BEGIN

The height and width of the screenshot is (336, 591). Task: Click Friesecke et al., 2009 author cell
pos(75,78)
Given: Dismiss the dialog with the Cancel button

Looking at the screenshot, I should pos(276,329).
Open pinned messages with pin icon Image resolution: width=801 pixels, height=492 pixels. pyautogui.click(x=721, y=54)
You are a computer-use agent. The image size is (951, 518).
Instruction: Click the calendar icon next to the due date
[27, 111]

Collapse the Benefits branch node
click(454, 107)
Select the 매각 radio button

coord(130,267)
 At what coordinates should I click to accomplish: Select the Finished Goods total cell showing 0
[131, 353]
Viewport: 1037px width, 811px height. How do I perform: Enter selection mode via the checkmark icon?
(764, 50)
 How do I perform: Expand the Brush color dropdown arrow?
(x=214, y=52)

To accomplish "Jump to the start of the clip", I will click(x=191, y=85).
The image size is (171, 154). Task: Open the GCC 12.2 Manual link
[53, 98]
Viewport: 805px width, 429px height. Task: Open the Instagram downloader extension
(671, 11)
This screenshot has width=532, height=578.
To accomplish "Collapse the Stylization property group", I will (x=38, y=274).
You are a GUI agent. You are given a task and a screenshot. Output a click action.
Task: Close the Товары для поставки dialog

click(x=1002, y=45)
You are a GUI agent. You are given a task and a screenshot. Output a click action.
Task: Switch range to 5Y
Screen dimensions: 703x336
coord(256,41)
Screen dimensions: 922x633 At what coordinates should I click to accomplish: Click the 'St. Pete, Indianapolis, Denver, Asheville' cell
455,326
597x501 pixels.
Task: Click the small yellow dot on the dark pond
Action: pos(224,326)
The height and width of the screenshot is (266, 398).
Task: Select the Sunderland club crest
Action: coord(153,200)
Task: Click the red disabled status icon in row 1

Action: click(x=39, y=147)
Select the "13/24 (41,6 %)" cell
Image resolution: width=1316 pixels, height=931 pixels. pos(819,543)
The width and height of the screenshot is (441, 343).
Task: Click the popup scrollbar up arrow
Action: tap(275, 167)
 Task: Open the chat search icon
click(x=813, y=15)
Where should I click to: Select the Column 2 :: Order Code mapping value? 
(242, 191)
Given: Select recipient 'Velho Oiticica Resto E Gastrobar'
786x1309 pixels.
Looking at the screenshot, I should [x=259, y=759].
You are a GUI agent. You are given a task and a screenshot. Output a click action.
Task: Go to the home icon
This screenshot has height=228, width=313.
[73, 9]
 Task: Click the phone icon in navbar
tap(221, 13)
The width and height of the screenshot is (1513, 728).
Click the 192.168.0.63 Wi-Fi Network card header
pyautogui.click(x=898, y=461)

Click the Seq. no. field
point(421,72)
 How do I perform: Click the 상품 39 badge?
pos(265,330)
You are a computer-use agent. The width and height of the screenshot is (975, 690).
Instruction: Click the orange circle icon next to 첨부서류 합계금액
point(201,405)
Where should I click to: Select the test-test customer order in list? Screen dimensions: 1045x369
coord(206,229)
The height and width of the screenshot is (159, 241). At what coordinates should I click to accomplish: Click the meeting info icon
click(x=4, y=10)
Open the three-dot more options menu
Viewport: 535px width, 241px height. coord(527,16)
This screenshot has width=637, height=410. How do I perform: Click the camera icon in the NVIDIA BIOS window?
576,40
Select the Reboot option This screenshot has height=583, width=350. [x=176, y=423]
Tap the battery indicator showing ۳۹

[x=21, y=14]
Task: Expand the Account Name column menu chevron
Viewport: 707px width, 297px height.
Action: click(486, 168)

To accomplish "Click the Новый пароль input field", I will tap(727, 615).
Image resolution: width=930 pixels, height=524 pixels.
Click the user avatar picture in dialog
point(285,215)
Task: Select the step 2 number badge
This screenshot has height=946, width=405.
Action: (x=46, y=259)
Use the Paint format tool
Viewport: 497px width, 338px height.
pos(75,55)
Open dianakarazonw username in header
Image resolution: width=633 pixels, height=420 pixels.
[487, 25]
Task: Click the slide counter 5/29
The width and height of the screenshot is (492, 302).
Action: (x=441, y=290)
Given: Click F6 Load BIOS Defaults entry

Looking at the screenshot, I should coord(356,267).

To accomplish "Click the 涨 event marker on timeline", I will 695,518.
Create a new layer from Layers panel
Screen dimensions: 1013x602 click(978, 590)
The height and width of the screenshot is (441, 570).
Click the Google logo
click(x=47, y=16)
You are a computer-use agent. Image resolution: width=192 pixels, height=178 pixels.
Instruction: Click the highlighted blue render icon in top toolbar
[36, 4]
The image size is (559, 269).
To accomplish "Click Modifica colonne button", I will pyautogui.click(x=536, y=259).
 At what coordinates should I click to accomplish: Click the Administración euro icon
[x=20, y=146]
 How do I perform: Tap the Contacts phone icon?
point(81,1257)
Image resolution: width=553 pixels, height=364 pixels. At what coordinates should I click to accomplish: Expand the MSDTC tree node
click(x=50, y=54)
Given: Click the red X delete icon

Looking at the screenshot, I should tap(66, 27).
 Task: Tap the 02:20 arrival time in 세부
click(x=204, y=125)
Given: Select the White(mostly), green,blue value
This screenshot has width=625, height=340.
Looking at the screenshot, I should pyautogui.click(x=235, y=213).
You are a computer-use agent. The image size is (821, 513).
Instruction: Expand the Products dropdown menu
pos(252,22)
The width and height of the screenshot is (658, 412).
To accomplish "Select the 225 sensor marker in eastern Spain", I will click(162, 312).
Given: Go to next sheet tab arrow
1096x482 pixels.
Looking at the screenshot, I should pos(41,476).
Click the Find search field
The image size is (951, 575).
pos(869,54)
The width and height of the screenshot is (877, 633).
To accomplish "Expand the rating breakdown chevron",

END

Retype the records above in full, exactly as they appear.

| EXERCISE RESULT |
The height and width of the screenshot is (336, 591). Task: Click Friesecke et al., 2009 author cell
pos(75,78)
Given: Dismiss the dialog with the Cancel button

Looking at the screenshot, I should pos(276,329).
Open pinned messages with pin icon Image resolution: width=801 pixels, height=492 pixels. pyautogui.click(x=721, y=54)
You are a computer-use agent. The image size is (951, 518).
Instruction: Click the calendar icon next to the due date
[27, 111]

Collapse the Benefits branch node
click(454, 107)
Select the 매각 radio button

coord(130,267)
 At what coordinates should I click to accomplish: Select the Finished Goods total cell showing 0
[131, 353]
Viewport: 1037px width, 811px height. How do I perform: Enter selection mode via the checkmark icon?
(764, 50)
 How do I perform: Expand the Brush color dropdown arrow?
(x=214, y=52)

To accomplish "Jump to the start of the clip", I will click(x=191, y=85).
The image size is (171, 154). Task: Open the GCC 12.2 Manual link
[53, 98]
Viewport: 805px width, 429px height. Task: Open the Instagram downloader extension
(671, 11)
This screenshot has width=532, height=578.
To accomplish "Collapse the Stylization property group", I will (x=38, y=274).
You are a GUI agent. You are given a task and a screenshot. Output a click action.
Task: Close the Товары для поставки dialog

click(x=1002, y=45)
You are a GUI agent. You are given a task and a screenshot. Output a click action.
Task: Switch range to 5Y
Screen dimensions: 703x336
coord(256,41)
Screen dimensions: 922x633 At what coordinates should I click to accomplish: Click the 'St. Pete, Indianapolis, Denver, Asheville' cell
455,326
597x501 pixels.
Task: Click the small yellow dot on the dark pond
Action: pos(224,326)
The height and width of the screenshot is (266, 398).
Task: Select the Sunderland club crest
Action: coord(153,200)
Task: Click the red disabled status icon in row 1

Action: click(x=39, y=147)
Select the "13/24 (41,6 %)" cell
Image resolution: width=1316 pixels, height=931 pixels. pos(819,543)
The width and height of the screenshot is (441, 343).
Task: Click the popup scrollbar up arrow
Action: tap(275, 167)
 Task: Open the chat search icon
click(x=813, y=15)
Where should I click to: Select the Column 2 :: Order Code mapping value? 
(242, 191)
Given: Select recipient 'Velho Oiticica Resto E Gastrobar'
786x1309 pixels.
Looking at the screenshot, I should [x=259, y=759].
You are a GUI agent. You are given a task and a screenshot. Output a click action.
Task: Go to the home icon
This screenshot has height=228, width=313.
[73, 9]
 Task: Click the phone icon in navbar
tap(221, 13)
The width and height of the screenshot is (1513, 728).
Click the 192.168.0.63 Wi-Fi Network card header
pyautogui.click(x=898, y=461)

Click the Seq. no. field
point(421,72)
 How do I perform: Click the 상품 39 badge?
pos(265,330)
You are a computer-use agent. The width and height of the screenshot is (975, 690).
Instruction: Click the orange circle icon next to 첨부서류 합계금액
point(201,405)
Where should I click to: Select the test-test customer order in list? Screen dimensions: 1045x369
coord(206,229)
The height and width of the screenshot is (159, 241). At what coordinates should I click to accomplish: Click the meeting info icon
click(x=4, y=10)
Open the three-dot more options menu
Viewport: 535px width, 241px height. coord(527,16)
This screenshot has width=637, height=410. How do I perform: Click the camera icon in the NVIDIA BIOS window?
576,40
Select the Reboot option This screenshot has height=583, width=350. [x=176, y=423]
Tap the battery indicator showing ۳۹

[x=21, y=14]
Task: Expand the Account Name column menu chevron
Viewport: 707px width, 297px height.
Action: click(486, 168)

To accomplish "Click the Новый пароль input field", I will tap(727, 615).
Image resolution: width=930 pixels, height=524 pixels.
Click the user avatar picture in dialog
point(285,215)
Task: Select the step 2 number badge
This screenshot has height=946, width=405.
Action: (x=46, y=259)
Use the Paint format tool
Viewport: 497px width, 338px height.
pos(75,55)
Open dianakarazonw username in header
Image resolution: width=633 pixels, height=420 pixels.
[487, 25]
Task: Click the slide counter 5/29
The width and height of the screenshot is (492, 302).
Action: (x=441, y=290)
Given: Click F6 Load BIOS Defaults entry

Looking at the screenshot, I should coord(356,267).

To accomplish "Click the 涨 event marker on timeline", I will 695,518.
Create a new layer from Layers panel
Screen dimensions: 1013x602 click(978, 590)
The height and width of the screenshot is (441, 570).
Click the Google logo
click(x=47, y=16)
You are a computer-use agent. Image resolution: width=192 pixels, height=178 pixels.
Instruction: Click the highlighted blue render icon in top toolbar
[36, 4]
The image size is (559, 269).
To accomplish "Click Modifica colonne button", I will pyautogui.click(x=536, y=259).
 At what coordinates should I click to accomplish: Click the Administración euro icon
[x=20, y=146]
 How do I perform: Tap the Contacts phone icon?
point(81,1257)
Image resolution: width=553 pixels, height=364 pixels. At what coordinates should I click to accomplish: Expand the MSDTC tree node
click(x=50, y=54)
Given: Click the red X delete icon

Looking at the screenshot, I should tap(66, 27).
 Task: Tap the 02:20 arrival time in 세부
click(x=204, y=125)
Given: Select the White(mostly), green,blue value
This screenshot has width=625, height=340.
Looking at the screenshot, I should pyautogui.click(x=235, y=213).
You are a computer-use agent. The image size is (821, 513).
Instruction: Expand the Products dropdown menu
pos(252,22)
The width and height of the screenshot is (658, 412).
To accomplish "Select the 225 sensor marker in eastern Spain", I will click(162, 312).
Given: Go to next sheet tab arrow
1096x482 pixels.
Looking at the screenshot, I should pos(41,476).
Click the Find search field
The image size is (951, 575).
pos(869,54)
The width and height of the screenshot is (877, 633).
To accomplish "Expand the rating breakdown chevron",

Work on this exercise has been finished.